The request> Arrange the records, starting with the line that contains "How do I perform: Click the less-than" and going on through the line that contains "Action: pos(426,922)", as a Markdown table with the columns Row and Line. Give each line its row number and leave out blank lines.

Stored data:
⟨

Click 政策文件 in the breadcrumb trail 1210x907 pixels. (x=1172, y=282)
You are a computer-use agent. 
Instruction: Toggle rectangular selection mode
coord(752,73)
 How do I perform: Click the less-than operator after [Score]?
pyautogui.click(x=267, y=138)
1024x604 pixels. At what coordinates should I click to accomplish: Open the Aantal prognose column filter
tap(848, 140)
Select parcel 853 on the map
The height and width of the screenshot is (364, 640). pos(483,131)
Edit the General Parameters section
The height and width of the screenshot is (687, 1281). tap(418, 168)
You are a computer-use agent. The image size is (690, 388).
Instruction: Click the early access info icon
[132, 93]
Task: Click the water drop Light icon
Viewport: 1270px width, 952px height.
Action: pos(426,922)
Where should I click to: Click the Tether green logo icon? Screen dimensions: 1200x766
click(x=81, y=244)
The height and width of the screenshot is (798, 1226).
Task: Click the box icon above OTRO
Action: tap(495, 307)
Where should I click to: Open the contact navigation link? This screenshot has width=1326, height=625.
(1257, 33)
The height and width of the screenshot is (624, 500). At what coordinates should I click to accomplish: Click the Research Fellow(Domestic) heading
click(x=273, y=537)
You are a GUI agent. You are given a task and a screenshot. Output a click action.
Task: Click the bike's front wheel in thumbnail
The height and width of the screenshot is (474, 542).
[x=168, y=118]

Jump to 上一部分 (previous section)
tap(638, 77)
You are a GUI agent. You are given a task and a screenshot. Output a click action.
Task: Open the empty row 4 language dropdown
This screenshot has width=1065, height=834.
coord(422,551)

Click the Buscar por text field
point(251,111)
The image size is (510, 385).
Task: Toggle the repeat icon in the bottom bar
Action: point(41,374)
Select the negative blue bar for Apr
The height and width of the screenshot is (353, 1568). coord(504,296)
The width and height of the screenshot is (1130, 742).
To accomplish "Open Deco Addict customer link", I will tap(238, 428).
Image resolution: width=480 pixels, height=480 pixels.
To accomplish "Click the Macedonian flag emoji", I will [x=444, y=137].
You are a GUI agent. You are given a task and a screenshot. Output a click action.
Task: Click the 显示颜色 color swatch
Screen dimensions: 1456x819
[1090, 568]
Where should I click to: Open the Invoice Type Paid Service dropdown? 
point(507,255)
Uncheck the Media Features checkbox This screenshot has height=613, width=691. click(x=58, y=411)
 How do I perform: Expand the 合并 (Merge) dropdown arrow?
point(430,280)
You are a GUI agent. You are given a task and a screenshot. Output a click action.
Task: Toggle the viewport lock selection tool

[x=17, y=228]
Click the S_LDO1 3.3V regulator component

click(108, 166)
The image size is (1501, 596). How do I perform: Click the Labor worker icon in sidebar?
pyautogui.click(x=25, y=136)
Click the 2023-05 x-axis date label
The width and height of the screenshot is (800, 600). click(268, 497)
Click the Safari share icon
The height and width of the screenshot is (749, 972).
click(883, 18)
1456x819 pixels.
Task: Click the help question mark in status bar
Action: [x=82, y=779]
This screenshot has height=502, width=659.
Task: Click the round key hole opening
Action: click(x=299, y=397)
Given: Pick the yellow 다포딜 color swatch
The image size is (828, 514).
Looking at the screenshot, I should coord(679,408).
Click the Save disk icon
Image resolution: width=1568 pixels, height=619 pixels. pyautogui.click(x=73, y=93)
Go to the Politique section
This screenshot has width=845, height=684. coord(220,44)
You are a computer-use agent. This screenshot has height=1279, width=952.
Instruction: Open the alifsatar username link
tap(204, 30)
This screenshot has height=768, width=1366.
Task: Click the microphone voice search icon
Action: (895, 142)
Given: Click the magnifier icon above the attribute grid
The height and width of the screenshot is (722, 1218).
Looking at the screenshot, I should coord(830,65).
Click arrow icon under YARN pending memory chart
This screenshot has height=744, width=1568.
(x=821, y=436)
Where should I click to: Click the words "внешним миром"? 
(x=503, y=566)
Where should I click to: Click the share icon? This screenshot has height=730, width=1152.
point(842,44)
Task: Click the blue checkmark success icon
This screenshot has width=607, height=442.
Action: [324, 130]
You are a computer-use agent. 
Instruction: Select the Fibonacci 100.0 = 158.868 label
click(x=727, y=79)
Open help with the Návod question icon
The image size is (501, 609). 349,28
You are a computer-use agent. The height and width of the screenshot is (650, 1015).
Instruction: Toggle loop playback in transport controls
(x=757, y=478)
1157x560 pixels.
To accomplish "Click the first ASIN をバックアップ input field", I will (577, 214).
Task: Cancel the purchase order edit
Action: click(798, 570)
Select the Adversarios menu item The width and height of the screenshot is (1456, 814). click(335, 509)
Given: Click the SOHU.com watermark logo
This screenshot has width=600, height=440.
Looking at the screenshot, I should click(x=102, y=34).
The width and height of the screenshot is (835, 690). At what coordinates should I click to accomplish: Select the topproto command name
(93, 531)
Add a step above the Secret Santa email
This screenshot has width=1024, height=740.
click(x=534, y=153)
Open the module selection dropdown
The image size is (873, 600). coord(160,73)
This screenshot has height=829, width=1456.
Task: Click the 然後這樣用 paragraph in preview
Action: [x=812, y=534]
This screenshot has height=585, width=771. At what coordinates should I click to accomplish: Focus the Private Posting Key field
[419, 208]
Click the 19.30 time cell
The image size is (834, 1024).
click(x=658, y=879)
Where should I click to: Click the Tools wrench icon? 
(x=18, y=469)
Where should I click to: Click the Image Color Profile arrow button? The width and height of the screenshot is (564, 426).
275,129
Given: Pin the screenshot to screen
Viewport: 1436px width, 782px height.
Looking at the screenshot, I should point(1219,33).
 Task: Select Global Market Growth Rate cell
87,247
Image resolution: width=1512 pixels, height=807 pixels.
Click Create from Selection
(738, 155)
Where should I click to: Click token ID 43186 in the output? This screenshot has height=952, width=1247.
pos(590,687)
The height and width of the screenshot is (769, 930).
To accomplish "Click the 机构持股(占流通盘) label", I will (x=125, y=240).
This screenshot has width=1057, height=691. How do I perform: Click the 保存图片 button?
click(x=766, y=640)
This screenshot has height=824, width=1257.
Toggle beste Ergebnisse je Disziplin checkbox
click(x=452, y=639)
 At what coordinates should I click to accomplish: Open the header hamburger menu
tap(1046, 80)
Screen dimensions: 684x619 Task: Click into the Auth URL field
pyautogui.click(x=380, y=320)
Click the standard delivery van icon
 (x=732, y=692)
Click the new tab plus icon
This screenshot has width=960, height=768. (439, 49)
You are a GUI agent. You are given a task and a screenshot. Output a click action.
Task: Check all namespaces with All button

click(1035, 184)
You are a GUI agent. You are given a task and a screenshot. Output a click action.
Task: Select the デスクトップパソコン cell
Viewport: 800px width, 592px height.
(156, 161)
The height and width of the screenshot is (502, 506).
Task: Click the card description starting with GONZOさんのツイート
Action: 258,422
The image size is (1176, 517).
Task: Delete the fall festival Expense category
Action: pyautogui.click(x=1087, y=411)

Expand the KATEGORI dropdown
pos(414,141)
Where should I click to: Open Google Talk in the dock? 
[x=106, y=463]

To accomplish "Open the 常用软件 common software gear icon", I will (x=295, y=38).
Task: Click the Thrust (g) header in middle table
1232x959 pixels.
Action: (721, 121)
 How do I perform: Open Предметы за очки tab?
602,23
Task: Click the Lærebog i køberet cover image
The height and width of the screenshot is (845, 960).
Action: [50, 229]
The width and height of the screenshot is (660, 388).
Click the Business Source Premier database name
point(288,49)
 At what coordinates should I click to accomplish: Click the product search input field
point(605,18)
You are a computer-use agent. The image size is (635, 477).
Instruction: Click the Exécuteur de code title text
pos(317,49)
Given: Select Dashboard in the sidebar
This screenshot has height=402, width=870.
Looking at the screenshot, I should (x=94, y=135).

⟩

Exercise response>
| Row | Line |
|---|---|
| 1 |  How do I perform: Click the less-than operator after [Score]? |
| 2 | pyautogui.click(x=267, y=138) |
| 3 | 1024x604 pixels. At what coordinates should I click to accomplish: Open the Aantal prognose column filter |
| 4 | tap(848, 140) |
| 5 | Select parcel 853 on the map |
| 6 | The height and width of the screenshot is (364, 640). pos(483,131) |
| 7 | Edit the General Parameters section |
| 8 | The height and width of the screenshot is (687, 1281). tap(418, 168) |
| 9 | You are a computer-use agent. The image size is (690, 388). |
| 10 | Instruction: Click the early access info icon |
| 11 | [132, 93] |
| 12 | Task: Click the water drop Light icon |
| 13 | Viewport: 1270px width, 952px height. |
| 14 | Action: pos(426,922) |